It Took a Strong America to Survive 2020

walter_russell_mead
walter_russell_mead
Ravenel B. Curry III Distinguished Fellow in Strategy and Statesmanship
The U.S. Capitol in preparation for Joe Biden's inauguration, Jan. 17.
Caption
The U.S. Capitol in preparation for Joe Biden's inauguration, Jan. 17.

Xi Jinping, Vladimir Putin, Ali Khamenei, Nicolás Maduro and Kim Jong Un doubtless were gleefully munching their popcorn as the violent fringe of a large pro-Trump demonstration stormed the halls of Congress earlier this month. The rioting in Washington and the militarization of the capital for this week’s inauguration telegraph American instability and weakness—something that cheered every U.S. adversary and alarmed every friend around the world.

That said, the national and global doom-mongering is overdone. President Trump’s false claims and incendiary rhetoric ignited an ugly incident, not a constitutional crisis. Mr. Trump is too weak and American democracy too strong for any other result. Fundamental U.S. constitutional structures were never in peril. Up and down the line, state election officials from both parties followed the appropriate procedures, at times in the face of bullying and threats.

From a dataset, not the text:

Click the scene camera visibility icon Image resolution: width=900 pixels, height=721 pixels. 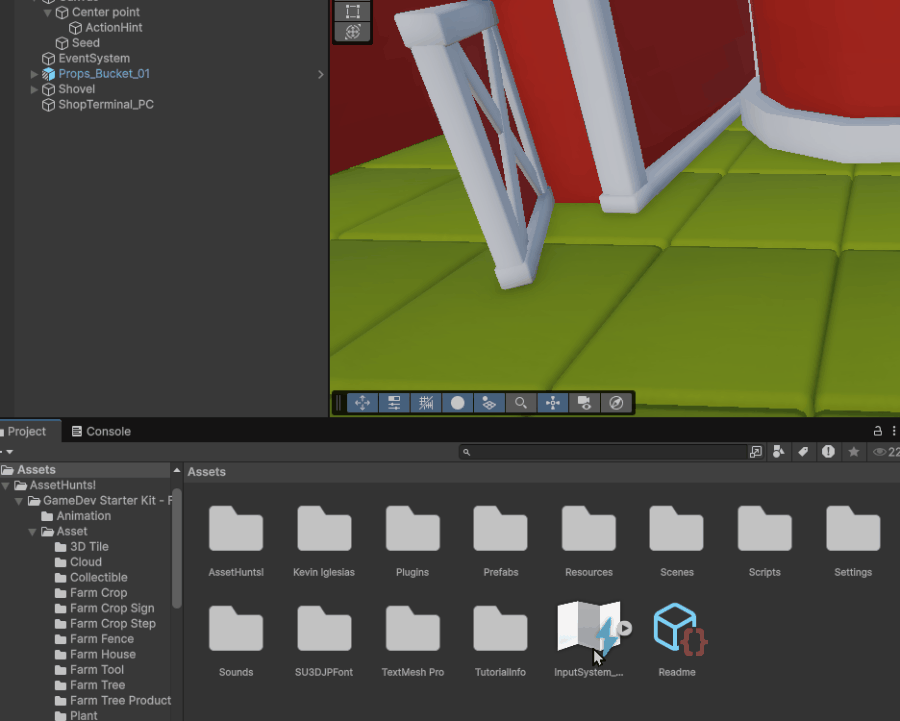tap(584, 403)
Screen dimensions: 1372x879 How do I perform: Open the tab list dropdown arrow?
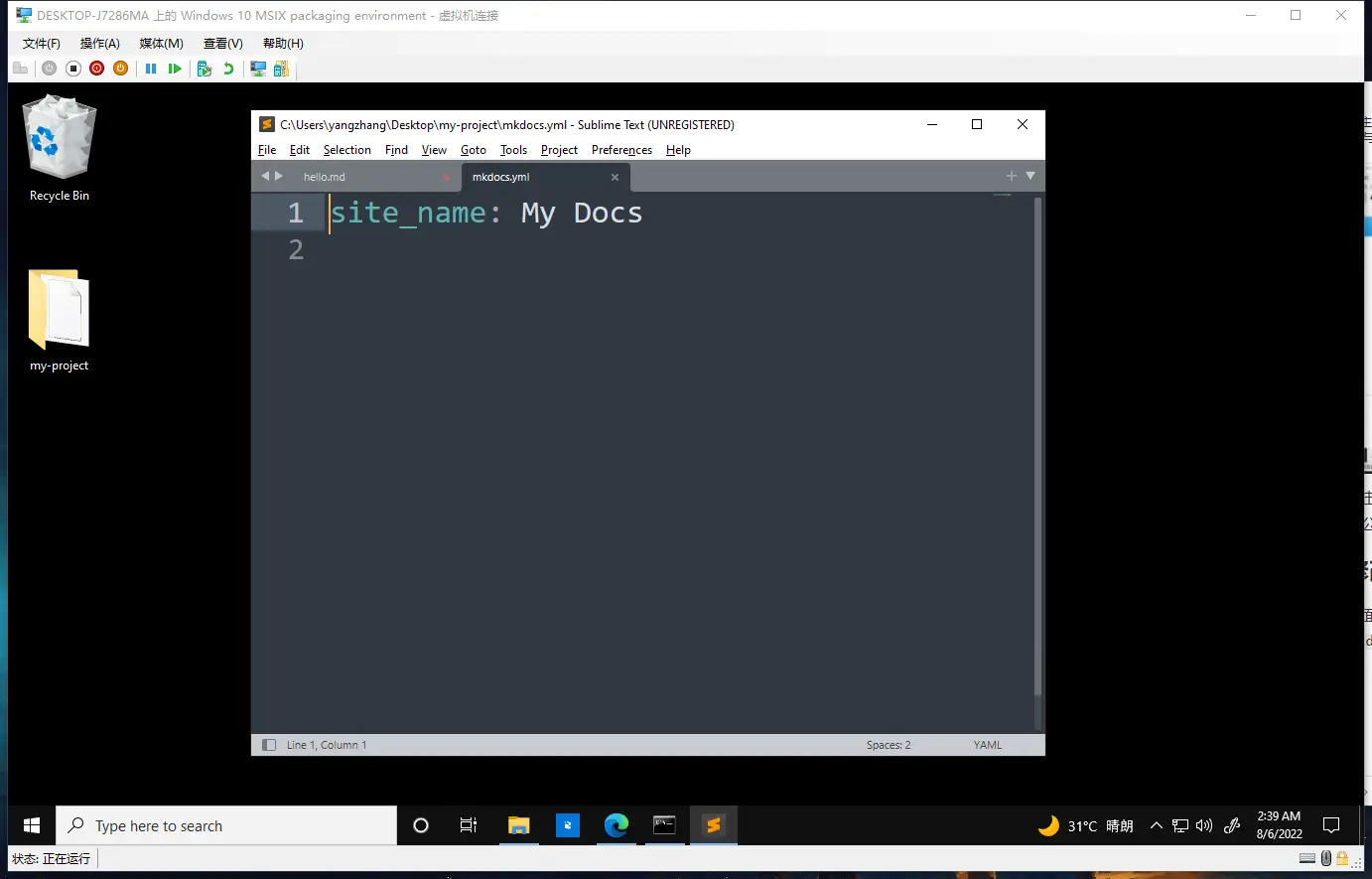[x=1030, y=176]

Distinguished lawyers of impeccable Republican and conservative credentials declined to lend their reputations to the weak claims that the president’s campaign sought to litigate. And when those cases came up for judicial scrutiny, courts filled with Trump appointees decided them according to the law. Even those representatives and senators who failed in their duty by echoing the president’s unfounded, inflammatory claims did so secure in the knowledge that their cynical grandstanding wouldn’t overturn the legal process. The American military’s commitment to constitutional order never wavered.